Data provided:
○ ○ ○ ○ ○ ○ ○
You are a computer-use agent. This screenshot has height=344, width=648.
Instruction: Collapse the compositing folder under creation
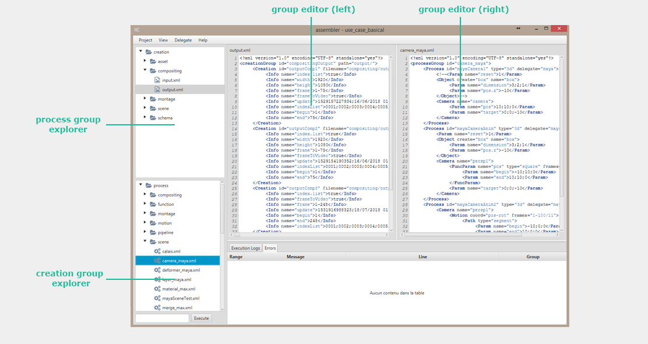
○ ○ ○ ○ ○ ○ ○
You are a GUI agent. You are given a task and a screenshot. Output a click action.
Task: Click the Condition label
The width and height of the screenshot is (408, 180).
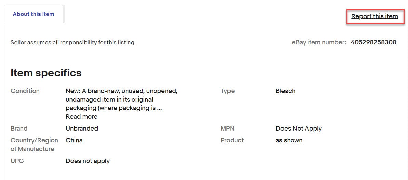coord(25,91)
○ ○ ○ ○ ○ ○ ○
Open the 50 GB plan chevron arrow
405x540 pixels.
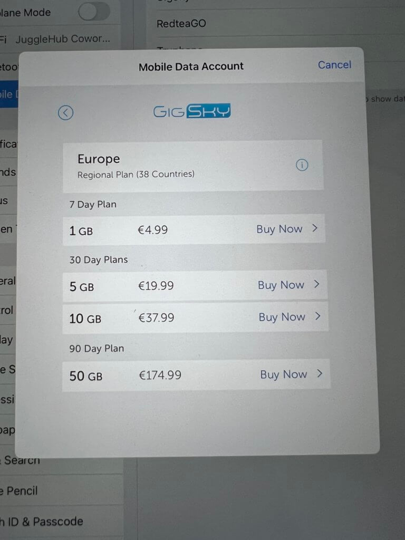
○ ○ ○ ○ ○ ○ ○
What to do: Return, word for word, the lines of the data above from the line with "Open the 50 GB plan chevron arrow" through the line with "405x540 pixels.", inclusive.

Task response:
Open the 50 GB plan chevron arrow
405x540 pixels.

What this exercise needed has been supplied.